「毎月の売上を安定させたいから、サブスクをやりたい」
こういう声をよく聞きます。
でも実際には、サブスクを作ったけどなかなか売れないというケースも多いです。
それは、サブスク=安定する仕組みというイメージだけが先に走ってしまっているからです。
そこで今回は、サブスクの特徴について整理します。
サブスクとは?
サブスク(サブスクリプション)とは、月額・年額などの定額料金を支払うことで、商品やサービスを一定期間利用することが出来る仕組みのことです。
モノでも、サービスでも、デジタルでも同じです。
一時期流行してから、今では様々な業種で馴染みのある仕組みになりました。
サブスクのメリット
リピートが確定する
一度契約されると、毎回「買うかどうか」を判断してもらう必要がありません。その都度のセール、毎回の説明、毎回の集客が減ります。
その結果、お客さんとの関係構築に注力できるようになります。
単発販売は、どうしても「売ること」に意識が向きがちです。その一方でサブスクは、どう満足してもらうか?どう長く使ってもらうか?に集中できます。
結果として、お客さんとの関係性の質が上がります。
納品数をある程度予測できる
これは物販・サービス共通のメリットです。仕入れ量、製造数、作業量が事前に見えます。
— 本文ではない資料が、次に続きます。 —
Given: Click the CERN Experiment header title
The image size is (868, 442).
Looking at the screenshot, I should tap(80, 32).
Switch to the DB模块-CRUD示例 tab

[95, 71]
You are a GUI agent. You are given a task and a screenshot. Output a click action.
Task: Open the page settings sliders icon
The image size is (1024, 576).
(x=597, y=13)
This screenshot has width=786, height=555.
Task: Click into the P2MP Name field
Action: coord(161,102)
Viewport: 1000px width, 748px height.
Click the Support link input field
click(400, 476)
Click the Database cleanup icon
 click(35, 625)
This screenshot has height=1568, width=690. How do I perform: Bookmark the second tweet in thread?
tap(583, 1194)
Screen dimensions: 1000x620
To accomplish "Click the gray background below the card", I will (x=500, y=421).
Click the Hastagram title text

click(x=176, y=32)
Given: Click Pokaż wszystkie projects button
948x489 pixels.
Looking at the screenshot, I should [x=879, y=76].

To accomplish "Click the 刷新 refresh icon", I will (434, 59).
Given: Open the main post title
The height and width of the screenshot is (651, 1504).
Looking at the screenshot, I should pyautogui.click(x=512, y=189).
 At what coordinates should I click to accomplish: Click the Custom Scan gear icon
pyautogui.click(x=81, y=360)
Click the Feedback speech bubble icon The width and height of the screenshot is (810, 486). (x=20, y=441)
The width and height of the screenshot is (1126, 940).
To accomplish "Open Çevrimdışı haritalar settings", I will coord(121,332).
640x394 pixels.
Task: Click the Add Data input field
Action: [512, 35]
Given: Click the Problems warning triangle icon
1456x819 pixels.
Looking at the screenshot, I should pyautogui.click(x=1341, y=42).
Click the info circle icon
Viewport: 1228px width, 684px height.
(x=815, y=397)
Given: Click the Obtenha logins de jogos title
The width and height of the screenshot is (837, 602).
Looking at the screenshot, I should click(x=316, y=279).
ムダや無理が減るのはロスを減らすという意味で利益率が上がり経営に良いインパクトを与えてくれます。
サブスクのデメリット
売りづらい
正直に言うと、サブスクは売りづらいです。
理由はシンプルで、毎月支払いが発生する=購入のハードルが高いから。
一回買って終わりより、決断が重くなります。
客数が必要
継続収入がある事に魅力を感じる人が多いと思いますが、単発販売と比べると、一人あたりの初期売上は小さくなりがちです。
そのため、ある程度の客数が必要になります。特にサブスク導入の初期にありがちなことですが、お客さんが少人数だと納品や管理などがしんどくなることが多いです。
納品し続けないといけない
サブスクは、売って終わりではありません。モノを届ける、使える状態を保つ、サポートするなど、続ける前提のビジネスです。
まぁ、ビジネスは長いお付き合いをしていくものですから、これがデメリットか?というと少し疑問ですが。
サブスクって楽して儲かるみたいなことをイメージする方が多いので一応ここもお伝えしておこうかなと思いまして。
サブスクで大事なこと
ここまでを踏まえると、「とりあえずサブスクにする」と軽い気持ちで始めるのはかなり危険です。
もしサブスクを始めるのであれば以下の3点を意識してみてください。
客数と比例して労働が増えないもの
サブスクで一番避けたいのは、人が増えるほど自分の労働が直線的に増える形。
これだと、安定する前に限界が来ます。まとめて提供できる、仕組みで回る、手作業が最小限、このあたりの視点は必須です。
定期利用が前提のもの
無理にサブスク化しないこと。
本当は年に1回で十分なもの。必要なときだけ使うもの。これらを月額にすると、解約が早くなります。
定期で使う理由が自然にあるか?
ここをちゃんと見ておきましょう。
関係性を作って、他の商品やサービスを売る設計
サブスク単体で、すべてを完結させようとしないことも重要です。
- 上位商品
- 単発サービス
- 限定オファー
などが用意されていることが大事です。
サブスクは、入り口であり、関係維持の場です。そこで信頼を作り、他の選択肢につなげます。
まとめ
サブスクは、売上を安定させる魔法でも楽に稼げる仕組みでもありません。
特徴を理解せずに始めると、売れない、疲れる、続かないという地獄が、、、笑
ただ、お客さんと継続的なお付き合いが出来ることは大きな魅力ですし、毎月売上が安定して入ってくるのも大きなメリットであることは間違いありません。
自分のビジネスにうまくフィットする形でサブスクを導入できないか?ぜひ検討してみてください。